Now That You Are Here, Begin.
Jan 6–30, 2010
Image Gallery
Now That You Are Here, Begin.
Jan 6–30, 2010
January 6 – January 30, 2010
Gallery 4
Featuring Marc F. Wiegand
In the beginning, I asked, “How can I paint in a way that represents light?” Years later, I asked, “How can I paint with light itself?”
Over time, I realized we do not ‘see’ a painting, but rather nothing more than wavelengths of light reflected from the canvas. But, that ‘nothing more’, a neuro-optical event at the back of the eye, is everything. For there, in the instant when immaterial photons strike the optic nerve, is the beginning of memory. So, the primacy of image gave way to its essential medium – not paint or canvas – but light itself, and the experience of light.
These ‘light boxes’ are the improbable and inadequate – yet to me, surprising – solution to my questions. Through them, I learned to ‘paint’ by combining wavelengths, instead of pigment, to make colors that have no name – because, unlike paint, they are neither stable nor have an ‘edge’. This new, translucent color was made of continuous evolutions of hue resolving into one another so imperceptibly that their margins were indistinguishable.

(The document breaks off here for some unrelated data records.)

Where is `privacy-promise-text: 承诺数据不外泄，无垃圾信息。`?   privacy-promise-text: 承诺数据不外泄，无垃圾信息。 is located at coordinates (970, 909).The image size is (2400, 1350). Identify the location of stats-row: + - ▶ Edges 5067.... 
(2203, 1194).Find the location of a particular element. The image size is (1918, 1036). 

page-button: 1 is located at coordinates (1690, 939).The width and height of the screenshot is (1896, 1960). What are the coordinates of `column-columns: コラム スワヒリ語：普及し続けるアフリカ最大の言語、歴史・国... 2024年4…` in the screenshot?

And the color-structure changes as you move – making precisely what you ‘see’ extremely difficult to remember. Thus, memory, came into play, and posed a new question: Which has preference: the primal and momentary nature of perception, as something that is ‘real’, or the lingering, dream-like nature of memory that is not?
It may be that the resulting work denies the intellectual, the cool and rational character of perception, and all of its categorizing impetus, in favor of that warm realm – the emotional, the irrational quality of experience, and the storehouse of experience – the dreamy world of memory, the essence of existence with which we are only ever partially acquainted.